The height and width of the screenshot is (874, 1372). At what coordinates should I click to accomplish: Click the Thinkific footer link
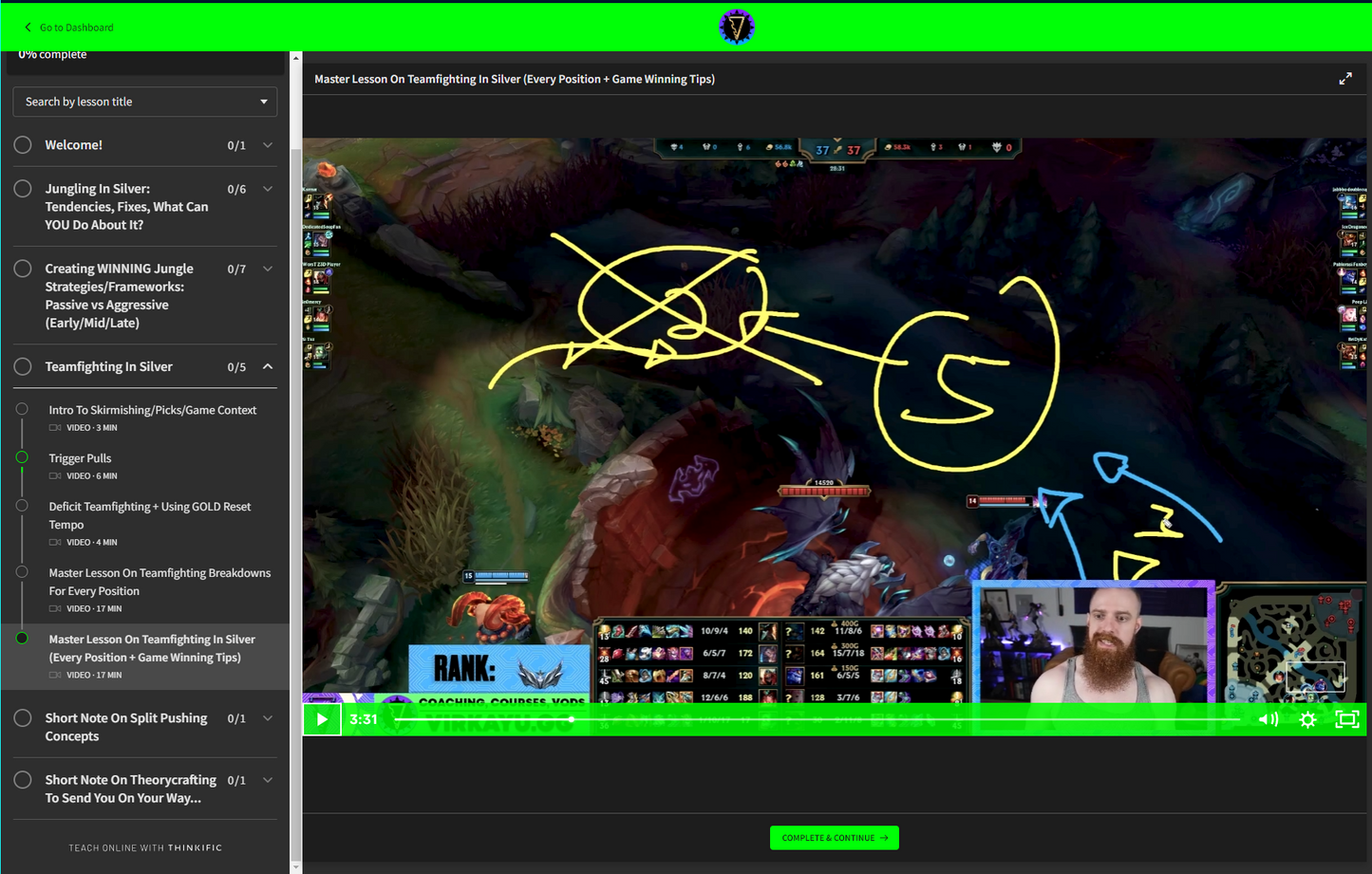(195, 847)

============================================================

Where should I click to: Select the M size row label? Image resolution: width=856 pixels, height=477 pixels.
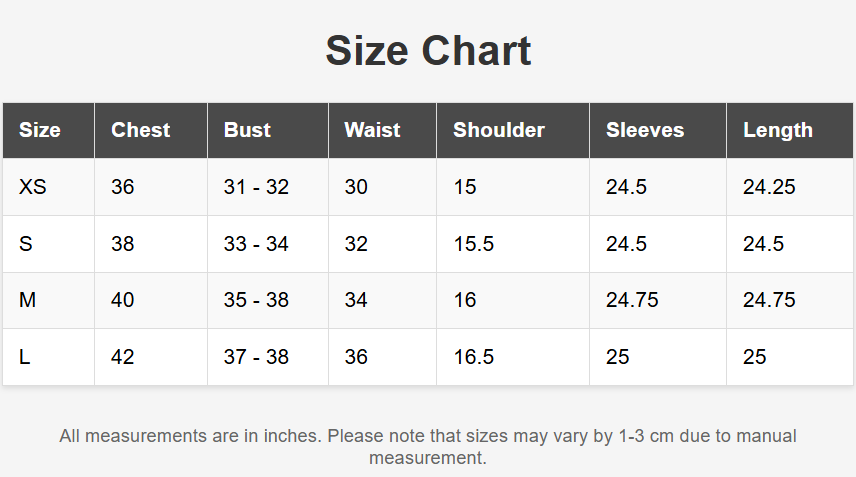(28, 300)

============================================================

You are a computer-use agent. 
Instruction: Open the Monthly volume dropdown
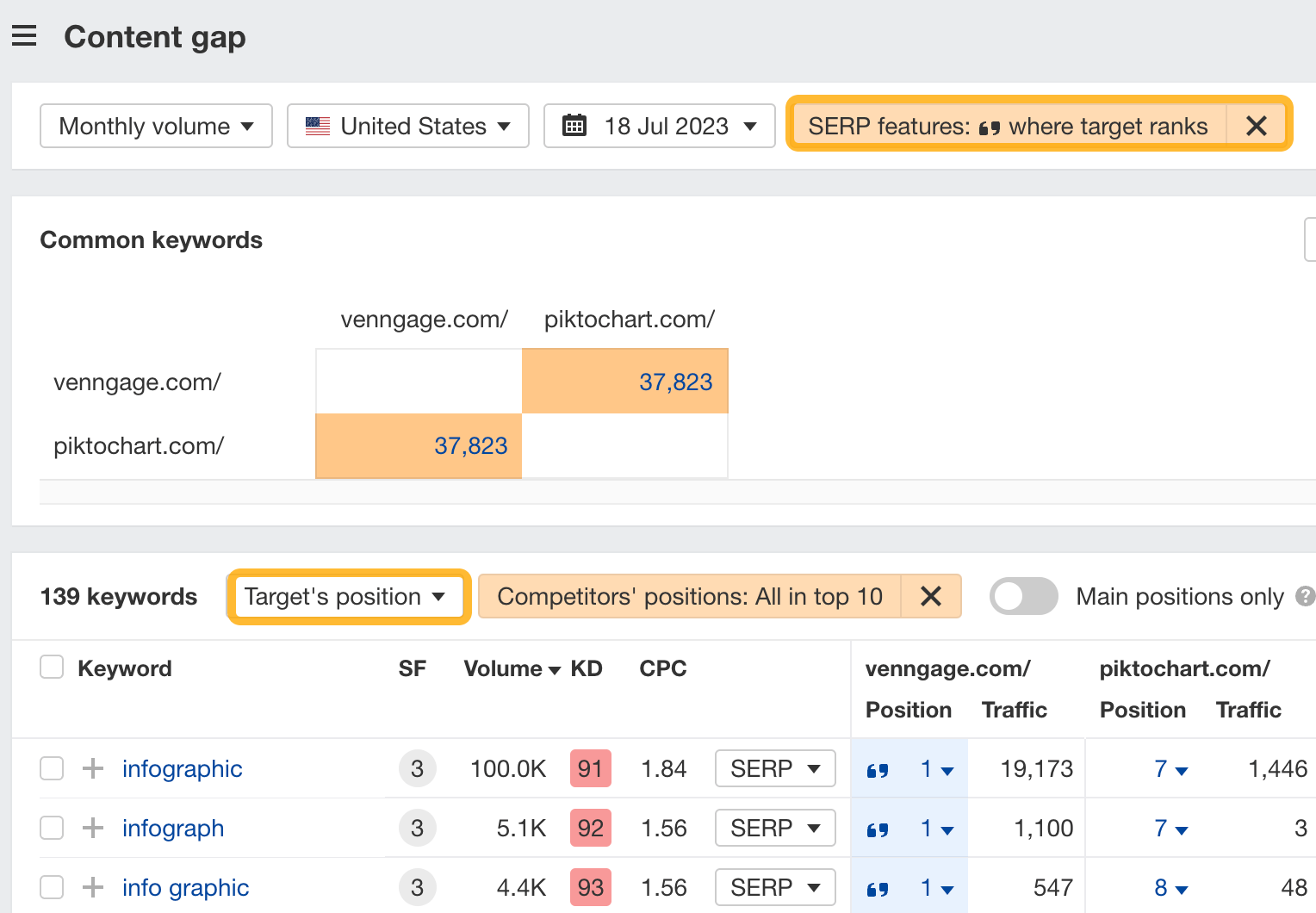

============================================================

**WHAT YOU ARE ASKED TO DO:** Each line in the entries above, starting at the line with "You are a computer-use agent." and ending at the line with "Instruction: Open the Monthly volume dropdown", is to be printed exactly, and only those lines.

**TASK ANSWER:**
You are a computer-use agent. 
Instruction: Open the Monthly volume dropdown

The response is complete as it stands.